A field of shit.
I would like to be completely devoid of sensitivity.
I would like to be supremely confident.
I would like to keep myself from absorbing other people's energy.
I would like to have fewer cares.
In fact, I would like to just be a super human. My power is not flying, or seeing through walls, or breathing underwater. My power is a direct separateness from all my girly feelings.
Here's how it went:
I lost my shit for no other reason than being scared that Jon is going to hurt me. And maybe he said something not entirely sensitive but not entirely bad either. I yell and cry for about an hour. Next I decide to leave out of sheer embarrassment and the desire to stop the incident at any cost. Running away is easiest. He stops me. I calm down. I go to work and obsess all day.
Lather
Rinse
Repeat.
Ok. OK. So I'm exaggerating. Maybe i should look at this as a good thing considering that after almost a year of dating, this is the only time I've really freaked out. I get a little upset from time to time. My feelings will get hurt. There was one other huge conversation but there really was a need for discussion and it happened calmly. It was no "you said this, you said that, your mom hates me, you shouldn't be dating me," erraticly high-pitched yelling fest.

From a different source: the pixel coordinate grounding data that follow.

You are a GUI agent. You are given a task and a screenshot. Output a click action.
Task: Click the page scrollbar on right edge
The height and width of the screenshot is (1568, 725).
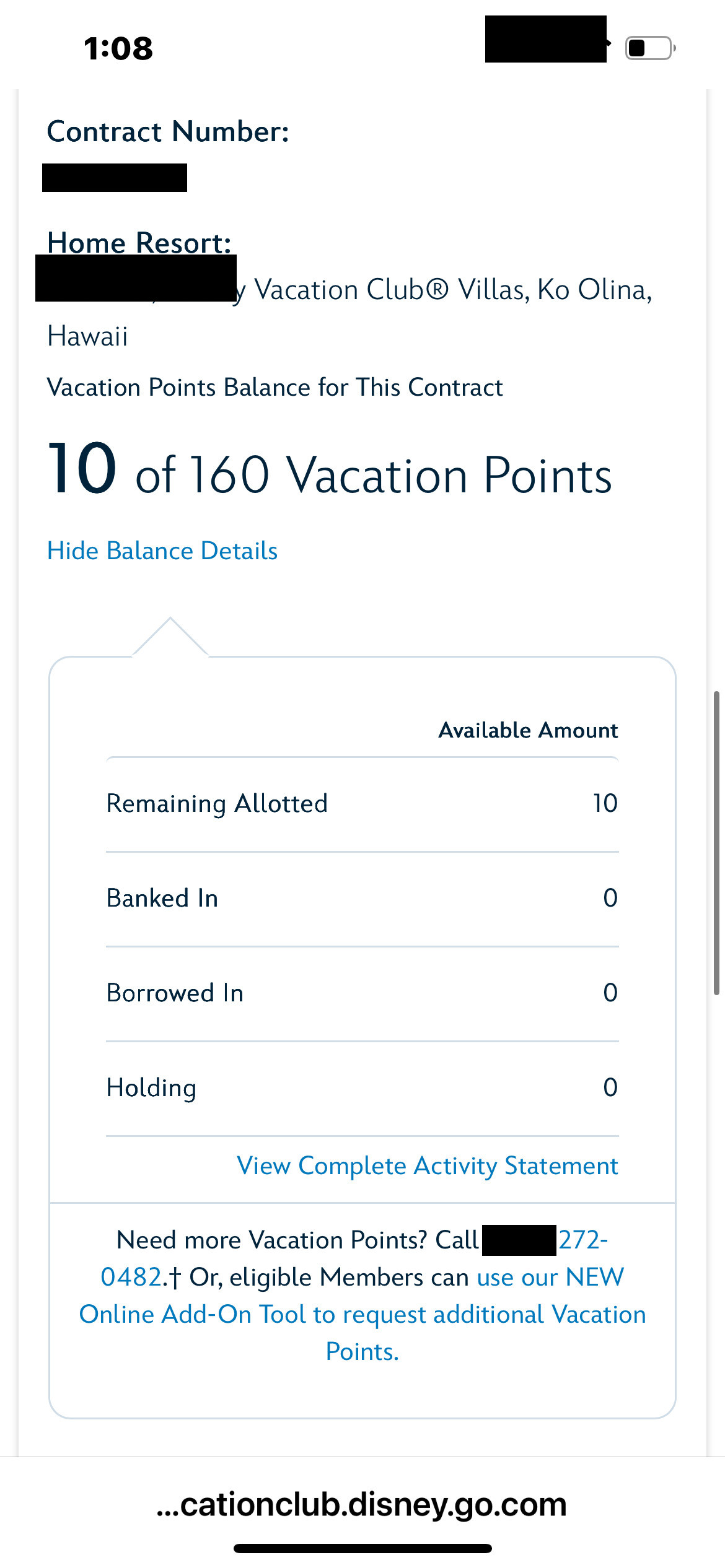(716, 842)
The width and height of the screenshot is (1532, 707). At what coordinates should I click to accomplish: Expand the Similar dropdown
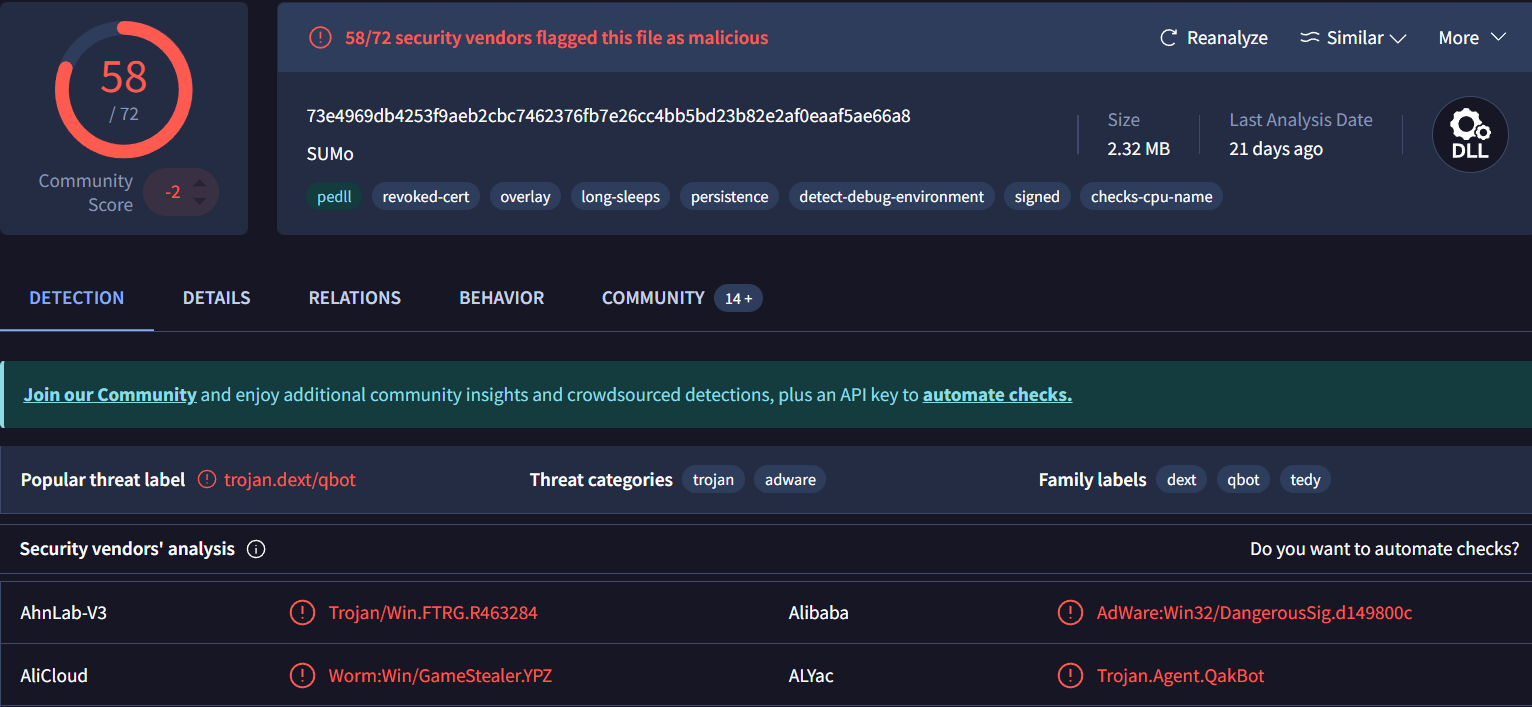click(x=1353, y=38)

Maybe I should be thankful that I can see myself clearly? Or maybe being ignorant and trying to decide I was right and justified would be better?
Nah.
I just feel weird. Jon and I are apart for 5 days and now we are bickering? I keep trying to escape. I don't want to escape the entire relationship mind you, just at that moment something happens and I really want to run away. I don't want to react. I don't want to have a conversation. So my instinct is to leave so that whatever happened ends.

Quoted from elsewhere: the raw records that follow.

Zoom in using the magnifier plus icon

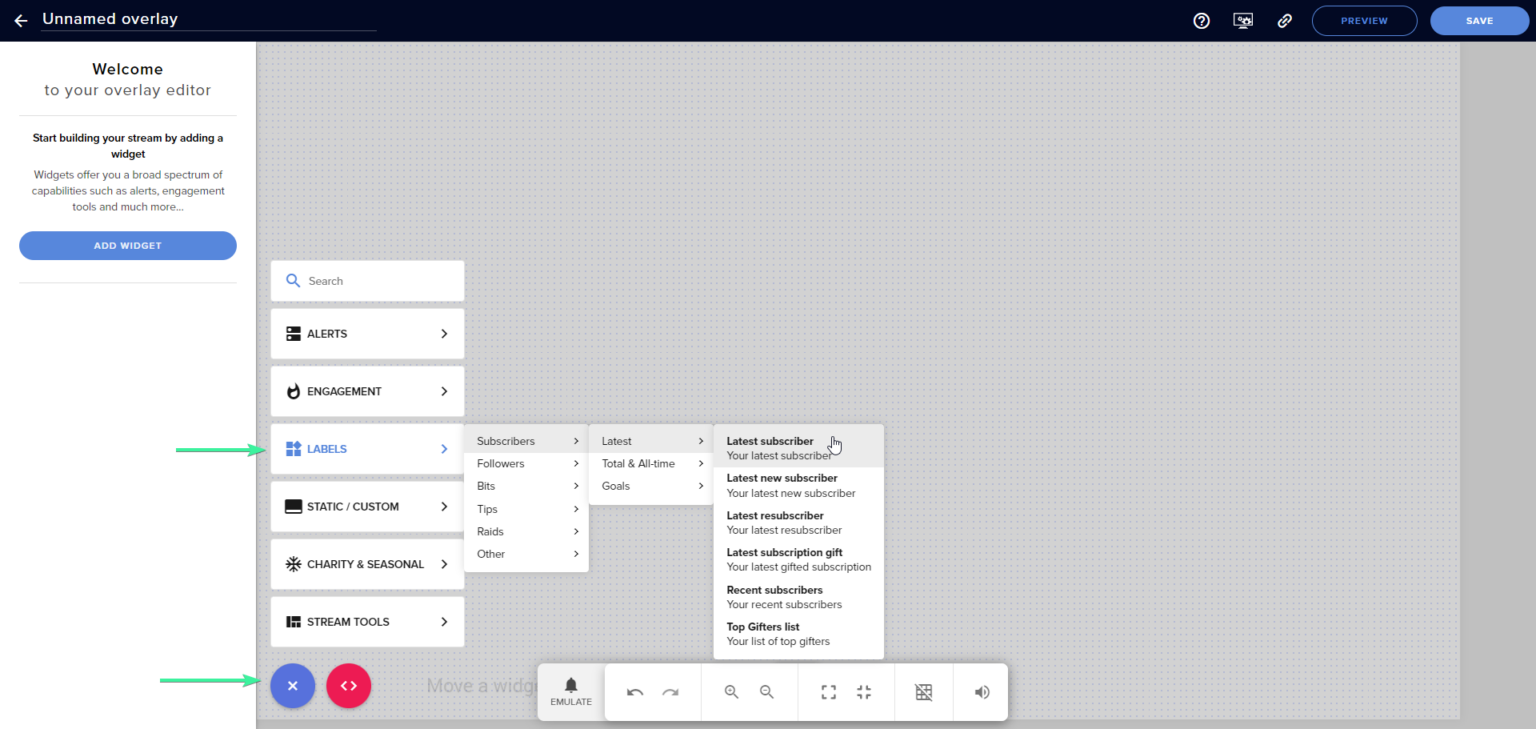point(731,691)
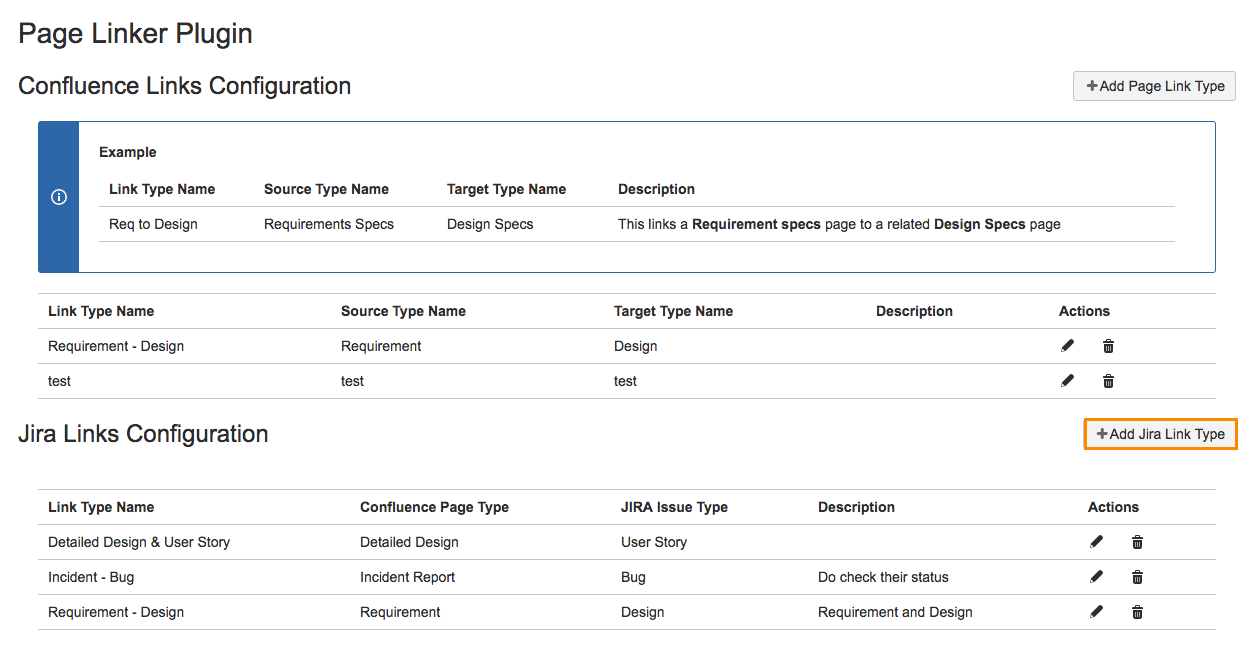Delete the "Incident - Bug" Jira link type
This screenshot has width=1244, height=655.
tap(1137, 576)
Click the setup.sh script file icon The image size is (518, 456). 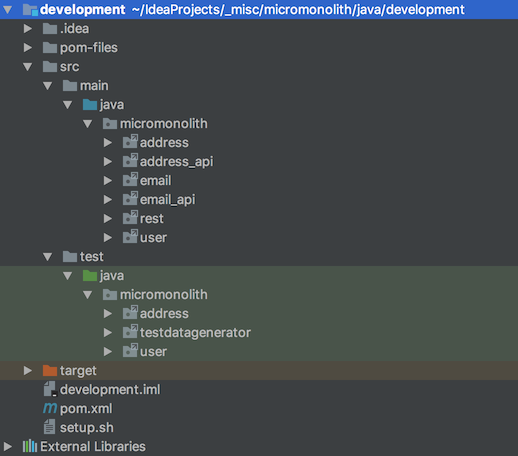coord(50,427)
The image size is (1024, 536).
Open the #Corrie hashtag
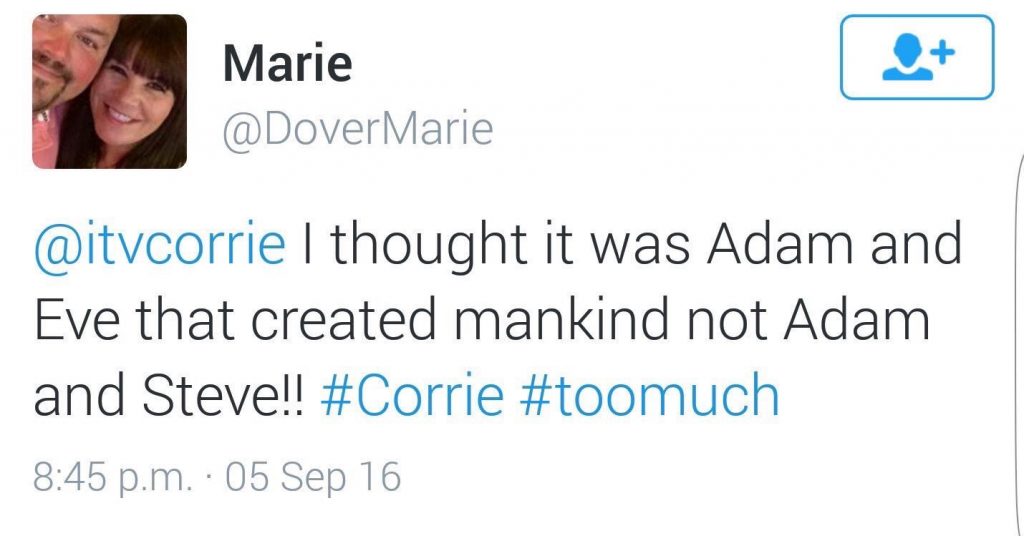[x=412, y=396]
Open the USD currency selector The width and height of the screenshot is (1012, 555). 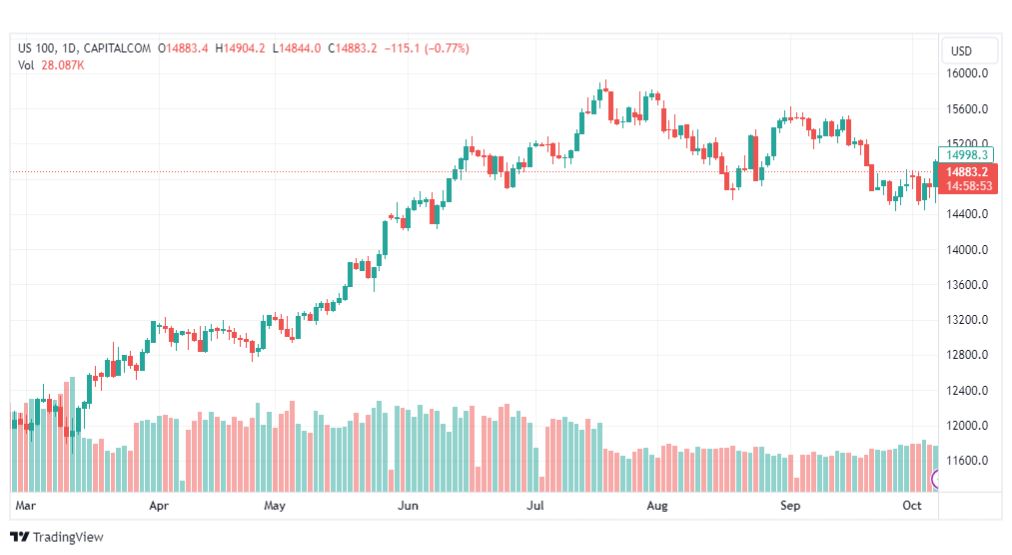point(961,51)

Perhaps this is all normal? That whole getting used to each other thing?
What is my life? My little inconsequential life that I voyeuristically display all over four different social networks? What it is? I have 2 dogs. I have a boyfriend whom I love. I have awesome friends. I have a new niece. I have work. I have school. I have bills. I have workouts. Am I really absent in my life? Did my sense of humor come and go? Am I too sensitive? Do I take things personally that I shouldn't? Did I stop being fun suddenly? And what about Jon-can I stop taking his worries on as my own? Am I just kinda fucked up or crazy? I have this urge to yell at Tommy lately. To blame him. But the truth is I usually want to thank him for forcing me to look at myself, for forcing me to change.

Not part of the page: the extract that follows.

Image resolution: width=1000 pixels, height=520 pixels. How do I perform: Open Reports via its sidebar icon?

The truth-this is all normal. I know it. My reaction to it as tragic and the guilt I'm piling on is my problem. Bickering happens. The truth is I didn't intend on falling in love. I didn't intend on meeting anyone until I had moved far away from Austin and even then I planned that whoever he was would be so low on my priority list, maybe he'd be a blip. Or like the machine that goes "bing" in Monty Python. The truth is I'm so happy to be wrong in that. Jon entering my life was no accident, of that I am sure. There is not only love and companionship here. There is not only love and the possibility of a long long time loving him. There is not only adventure and romance and that amazing feeling of life coursing through me....but we are to learn from each other. In our differences, we will better know ourselves and our individual spirits.